Beware of Covid-19 'superspreading' events during Johor polls, Ramadan: Malaysia experts

Malaysian health experts are cautioning that daily Covid-19 cases may reach the 50,000-mark during this period. PHOTO: REUTERS

PETALING JAYA (THE STAR/ASIA NEWS NETWORK) - With the Johor polls set for Saturday (March 12), as well as Ramadan and Hari Raya taking place over the next two months, health experts are cautioning that daily Covid-19 cases may reach the 50,000 mark.

Professor Moy Foong Ming of Universiti Malaya's Department of Social and Preventive Medicine said that given the Omicron variant's high infection rate and the vaccines not being entirely effective against infections, a record-breaking new number of cases is possible.

"However, our high vaccination rate can strive towards minimising the number of severe cases and deaths that occurred during the Delta wave. If we are able to reach at least 80 per cent of the adult population having received their boosters and an increased number of vaccinations for children aged five to 11, we can then coexist with the virus whereby infections for most will be mild," she said in an interview.

She warned that despite Omicron having milder symptoms, it still poses a threat to the elderly, as well as the high-risk and unvaccinated groups.

"To protect these groups, we should reduce our mobility whenever possible and strictly adhere to standard operating procedures (SOPs) when in public.

"This can reduce the chances of infection and minimise the risk of having elderly or high-risk individuals within the family contract the virus," Prof Moy said.

She said that although the current increasing trend of cases is alarming, there is still hope in the efforts to reach endemic status for Covid-19 in which the daily number of cases would not burden local healthcare.

On the Johor polls, while Prof Moy applauded the monitoring of the SOPs, she hoped that members of the public would have the preventive measures internalised in order to exist with the virus during leisure and work.

Dr Sharifa Ezat Wan Puteh, a professor in health economics, hospital and health management at Universiti Kebangsaan Malaysia, warned that cases could continue on an upward trend if the authorities do not put their foot down on mitigating this.

"We have seen countries such as South Korea or Singapore, which have implemented a back-and-forth approach where restrictions are relaxed then tightened depending on the situation.

"This can similarly be done nationwide to minimise physical congestion where possible but, of course, by striking a balance between the lives and livelihoods of the people," she said.

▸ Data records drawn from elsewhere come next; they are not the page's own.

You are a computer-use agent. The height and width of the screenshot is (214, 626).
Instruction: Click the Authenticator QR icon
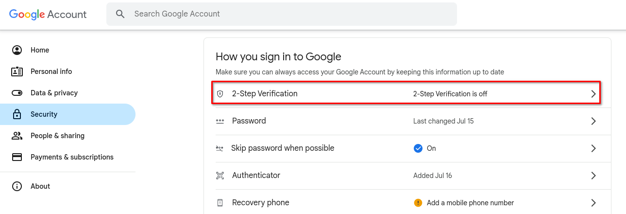[x=220, y=176]
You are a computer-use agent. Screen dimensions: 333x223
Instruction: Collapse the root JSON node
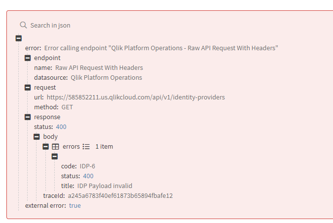(19, 38)
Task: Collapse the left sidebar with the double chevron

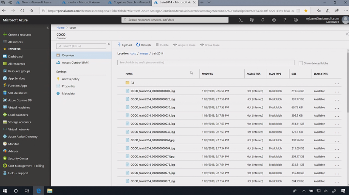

In anticipation of increased social activities within the next few months, Dr Sharifa said it is everyone's responsibility to take his or her own precautionary measures.

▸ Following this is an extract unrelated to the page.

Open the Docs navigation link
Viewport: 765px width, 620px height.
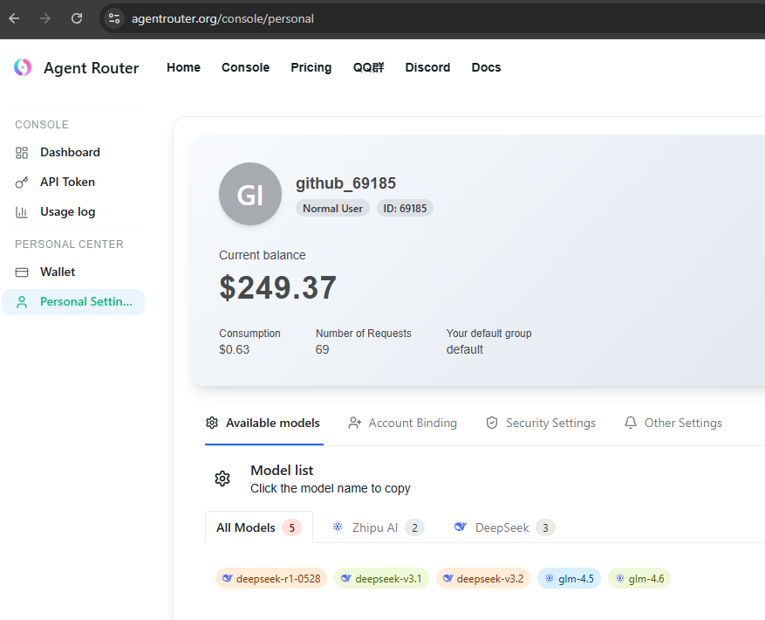pos(486,67)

"After any major congregation, take a self-test and monitor yourself for symptoms.

"If you test positive, please follow the steps laid out by the authorities and if you test negative, continue taking the necessary precautions to keep yourself and those around you safe," she added.

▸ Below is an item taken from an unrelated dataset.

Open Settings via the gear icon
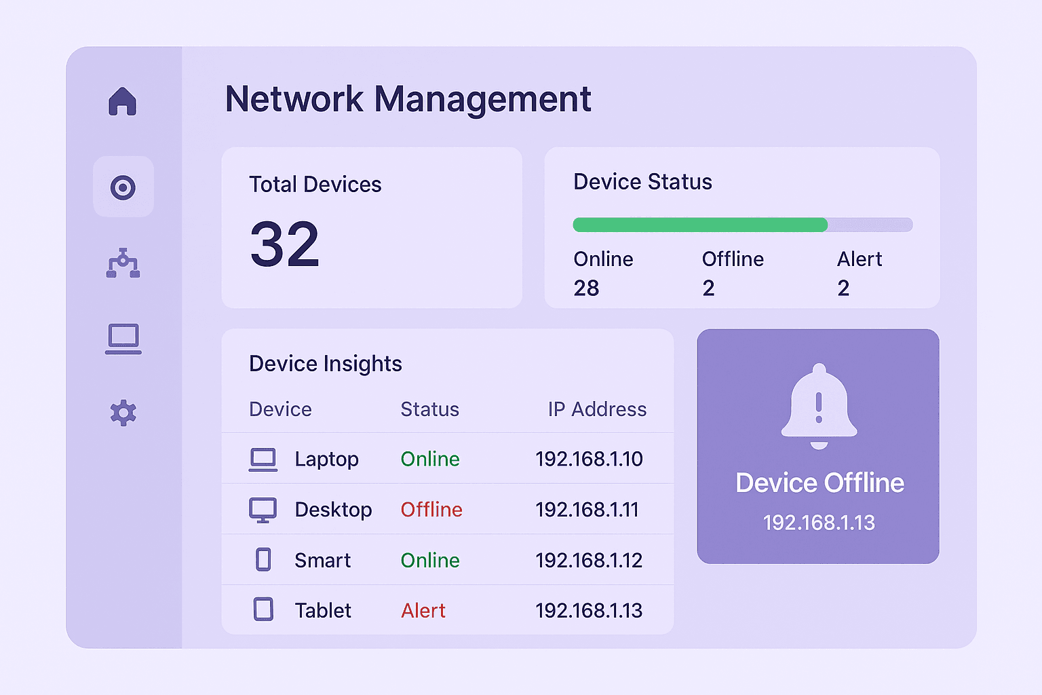Image resolution: width=1042 pixels, height=695 pixels. [x=123, y=413]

Universiti Putra Malaysia public health specialist Malina Osman said data for the past two weeks showed that the number of new and active cases had somewhat plateaued.

"Hopefully, this can result in a decreasing number of cases within the next two weeks," she added.

She said the current focus on the number of cases requiring hospitalisation, respiratory assistance and intensive care unit admissions could result in decisions on whether amendments should be made to existing SOPs.

"Despite all this, it is still important for all members of society to practise strict SOP compliance to mitigate the risk of contracting or spreading the virus."